After a four-year battle, the U.S. Court of Appeals for the D.C. Circuit ordered the Department of Justice to comply with a 2007 Freedom of Information Act request from the ACLU and turn over the names and docket numbers of numerous cases in which the government accessed cell phone location data without probable cause or a warrant.

Using a GPS chip inside a cell phone, law enforcement agency can locate a person to within about 30 feet. They are also able to gather less exact location data by tracing mobile phone signals as they ping off cell towers. In 2007, the ACLU filed a FOIA request seeking the policies and procedures used by the DOJ in obtaining this cell phone data.

This request was part of a campaign undertaken by 34 ACLU affiliates that filed more than 375 requests in 31 states with law enforcement agencies large and small, seeking to uncover when, why, and how law enforcers were using cell phone location data to track people. Applications by law enforcement for court orders tracking the location of people’s cell phones are generally filed under seal, and the court’s response to such requests is also generally secret. The result, the ACLU argues, is that the law governing when the government may secretly track a person’s cell phone is itself largely secret.

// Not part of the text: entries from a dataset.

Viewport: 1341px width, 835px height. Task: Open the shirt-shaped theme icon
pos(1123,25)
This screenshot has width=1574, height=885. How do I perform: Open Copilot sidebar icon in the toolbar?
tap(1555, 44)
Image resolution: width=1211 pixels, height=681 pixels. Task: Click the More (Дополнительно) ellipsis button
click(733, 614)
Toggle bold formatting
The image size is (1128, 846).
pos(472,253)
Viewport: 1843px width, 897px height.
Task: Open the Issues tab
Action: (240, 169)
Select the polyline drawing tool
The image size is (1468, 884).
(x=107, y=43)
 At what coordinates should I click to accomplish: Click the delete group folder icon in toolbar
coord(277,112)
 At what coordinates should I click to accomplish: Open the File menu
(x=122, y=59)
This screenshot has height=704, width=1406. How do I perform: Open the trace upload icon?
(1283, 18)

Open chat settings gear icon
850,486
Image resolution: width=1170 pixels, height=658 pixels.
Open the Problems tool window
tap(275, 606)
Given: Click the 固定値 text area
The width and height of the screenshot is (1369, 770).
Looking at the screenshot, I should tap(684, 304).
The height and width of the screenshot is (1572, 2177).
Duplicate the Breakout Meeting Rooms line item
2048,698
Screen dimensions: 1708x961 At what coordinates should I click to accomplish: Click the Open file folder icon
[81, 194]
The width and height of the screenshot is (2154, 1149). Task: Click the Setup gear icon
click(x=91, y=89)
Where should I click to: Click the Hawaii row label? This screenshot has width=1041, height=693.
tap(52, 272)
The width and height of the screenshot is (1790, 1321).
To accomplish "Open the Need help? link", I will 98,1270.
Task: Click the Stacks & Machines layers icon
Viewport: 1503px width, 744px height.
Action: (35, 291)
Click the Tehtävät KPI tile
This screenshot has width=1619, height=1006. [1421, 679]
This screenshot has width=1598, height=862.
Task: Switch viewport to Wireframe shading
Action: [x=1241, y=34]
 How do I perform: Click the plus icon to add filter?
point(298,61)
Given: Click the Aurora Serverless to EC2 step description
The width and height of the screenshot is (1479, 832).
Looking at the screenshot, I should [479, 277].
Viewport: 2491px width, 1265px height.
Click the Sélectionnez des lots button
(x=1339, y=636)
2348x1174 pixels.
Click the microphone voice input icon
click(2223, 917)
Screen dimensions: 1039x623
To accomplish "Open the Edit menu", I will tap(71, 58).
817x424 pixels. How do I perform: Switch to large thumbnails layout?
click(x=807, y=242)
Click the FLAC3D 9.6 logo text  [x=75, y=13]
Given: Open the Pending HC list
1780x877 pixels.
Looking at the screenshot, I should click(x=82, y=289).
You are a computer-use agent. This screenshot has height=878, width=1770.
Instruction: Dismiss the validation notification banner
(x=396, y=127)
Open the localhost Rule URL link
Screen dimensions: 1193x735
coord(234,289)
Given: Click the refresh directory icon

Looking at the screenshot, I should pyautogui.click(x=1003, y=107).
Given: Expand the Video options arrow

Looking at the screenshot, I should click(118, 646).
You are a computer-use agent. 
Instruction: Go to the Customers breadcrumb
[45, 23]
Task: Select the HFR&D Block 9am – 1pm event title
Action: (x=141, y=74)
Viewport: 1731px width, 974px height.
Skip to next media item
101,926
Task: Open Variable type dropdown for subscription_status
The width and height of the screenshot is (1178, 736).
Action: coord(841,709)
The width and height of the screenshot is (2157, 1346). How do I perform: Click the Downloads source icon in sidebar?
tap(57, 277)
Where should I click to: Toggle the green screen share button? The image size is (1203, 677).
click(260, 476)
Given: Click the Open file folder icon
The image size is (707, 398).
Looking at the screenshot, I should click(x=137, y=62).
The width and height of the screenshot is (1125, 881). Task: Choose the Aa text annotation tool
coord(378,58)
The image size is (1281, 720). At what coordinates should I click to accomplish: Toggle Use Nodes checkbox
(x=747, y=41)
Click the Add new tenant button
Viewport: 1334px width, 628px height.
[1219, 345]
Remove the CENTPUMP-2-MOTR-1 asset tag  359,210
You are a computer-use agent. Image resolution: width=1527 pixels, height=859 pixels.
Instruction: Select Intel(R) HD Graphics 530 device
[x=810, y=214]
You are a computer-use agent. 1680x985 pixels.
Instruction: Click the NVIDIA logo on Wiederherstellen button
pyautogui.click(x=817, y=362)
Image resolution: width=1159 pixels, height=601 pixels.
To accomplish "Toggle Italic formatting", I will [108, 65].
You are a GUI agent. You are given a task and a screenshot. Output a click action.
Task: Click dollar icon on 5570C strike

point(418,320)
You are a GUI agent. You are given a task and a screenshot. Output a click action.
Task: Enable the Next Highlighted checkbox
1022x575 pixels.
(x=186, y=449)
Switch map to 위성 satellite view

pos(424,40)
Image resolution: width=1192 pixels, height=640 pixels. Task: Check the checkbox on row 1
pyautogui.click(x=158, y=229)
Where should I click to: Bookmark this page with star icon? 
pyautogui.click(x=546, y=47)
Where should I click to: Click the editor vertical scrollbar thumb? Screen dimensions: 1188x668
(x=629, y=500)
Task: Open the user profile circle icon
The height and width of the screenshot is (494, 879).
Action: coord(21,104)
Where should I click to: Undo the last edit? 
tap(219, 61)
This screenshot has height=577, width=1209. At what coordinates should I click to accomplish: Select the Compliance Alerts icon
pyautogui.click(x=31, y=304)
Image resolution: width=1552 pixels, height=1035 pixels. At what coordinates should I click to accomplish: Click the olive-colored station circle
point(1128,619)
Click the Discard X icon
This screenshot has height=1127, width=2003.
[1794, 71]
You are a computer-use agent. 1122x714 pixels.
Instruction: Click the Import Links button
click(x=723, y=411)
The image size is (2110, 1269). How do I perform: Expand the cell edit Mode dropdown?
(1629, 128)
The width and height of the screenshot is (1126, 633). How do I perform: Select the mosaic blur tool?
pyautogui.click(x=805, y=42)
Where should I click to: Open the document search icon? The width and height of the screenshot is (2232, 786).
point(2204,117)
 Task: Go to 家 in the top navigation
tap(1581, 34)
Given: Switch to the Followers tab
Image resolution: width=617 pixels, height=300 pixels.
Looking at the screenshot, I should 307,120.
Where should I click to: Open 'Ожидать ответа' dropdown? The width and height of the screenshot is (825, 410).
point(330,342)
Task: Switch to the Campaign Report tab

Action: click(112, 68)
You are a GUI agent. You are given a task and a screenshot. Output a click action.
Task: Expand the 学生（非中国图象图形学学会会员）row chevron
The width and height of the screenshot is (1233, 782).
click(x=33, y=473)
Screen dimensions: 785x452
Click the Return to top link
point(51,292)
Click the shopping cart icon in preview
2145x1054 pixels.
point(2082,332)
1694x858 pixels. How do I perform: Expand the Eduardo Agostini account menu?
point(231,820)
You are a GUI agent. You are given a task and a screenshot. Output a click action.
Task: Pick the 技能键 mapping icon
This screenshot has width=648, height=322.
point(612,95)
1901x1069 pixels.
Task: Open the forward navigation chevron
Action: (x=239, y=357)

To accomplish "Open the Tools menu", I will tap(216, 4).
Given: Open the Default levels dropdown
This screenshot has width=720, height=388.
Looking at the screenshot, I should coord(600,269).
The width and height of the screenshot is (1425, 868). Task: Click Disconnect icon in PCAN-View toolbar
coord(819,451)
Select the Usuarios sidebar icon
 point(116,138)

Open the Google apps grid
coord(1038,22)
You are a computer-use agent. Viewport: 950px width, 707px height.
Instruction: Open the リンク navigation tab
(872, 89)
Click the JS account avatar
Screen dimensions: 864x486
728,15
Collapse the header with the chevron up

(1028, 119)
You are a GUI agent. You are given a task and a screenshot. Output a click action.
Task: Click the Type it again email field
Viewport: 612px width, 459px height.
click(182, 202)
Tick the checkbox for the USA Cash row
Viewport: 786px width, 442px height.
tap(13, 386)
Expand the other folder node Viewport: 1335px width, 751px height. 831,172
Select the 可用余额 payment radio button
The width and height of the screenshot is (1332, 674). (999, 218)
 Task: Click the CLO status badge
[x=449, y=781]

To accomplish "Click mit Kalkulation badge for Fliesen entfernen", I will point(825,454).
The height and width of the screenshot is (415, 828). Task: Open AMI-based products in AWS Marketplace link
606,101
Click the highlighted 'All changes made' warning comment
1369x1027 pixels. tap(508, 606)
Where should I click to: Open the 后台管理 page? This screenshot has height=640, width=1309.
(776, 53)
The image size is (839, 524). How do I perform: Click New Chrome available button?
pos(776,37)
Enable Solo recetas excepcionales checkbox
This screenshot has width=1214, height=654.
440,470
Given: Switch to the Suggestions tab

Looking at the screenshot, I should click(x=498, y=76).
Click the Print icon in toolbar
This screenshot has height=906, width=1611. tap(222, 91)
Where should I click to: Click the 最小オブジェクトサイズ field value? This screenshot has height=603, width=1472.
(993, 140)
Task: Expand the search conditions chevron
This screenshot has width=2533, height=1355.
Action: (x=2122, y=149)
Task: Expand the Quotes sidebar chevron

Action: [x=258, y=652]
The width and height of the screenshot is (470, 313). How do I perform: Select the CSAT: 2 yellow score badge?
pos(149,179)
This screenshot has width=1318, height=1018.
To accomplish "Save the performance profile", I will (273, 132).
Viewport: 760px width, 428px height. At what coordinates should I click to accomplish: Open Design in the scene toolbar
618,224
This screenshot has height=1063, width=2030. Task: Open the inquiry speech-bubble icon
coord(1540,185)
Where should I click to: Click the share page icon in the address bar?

When the government refused to respond adequately to the FOIA request, the ACLU, along with the Electronic Frontier Foundation, sued for the case names and docket numbers for cases where individuals were criminally prosecuted after cell phone location data was accessed without a warrant. U.S. District Judge James Robertson ordered the DOJ to produce the information, at least in cases that ended in a conviction or guilty plea. The DOJ appealed, but last month, the U.S. Court of Appeals for the D.C. Circuit upheld the lower court and ordered the DOJ to make that information public. The ACLU had also requested information on cases where the defendant was not convicted. The court sent that question back to the District Court, and it remains unresolved.

The DOJ could possibly appeal to the Supreme Court, which already has agreed to consider another privacy case involving GPS technology.  We have written about that case before. In that case, which will be argued later this year, the issue is whether police should have obtained a warrant before attaching a GPS device to a suspect’s vehicle.

With advancing technology, this type of case will continue to dot the legal landscape, as courts try to balance law enforcement needs with individual privacy rights. Given the importance of these cases, legislation governing cell phone tracking is in order.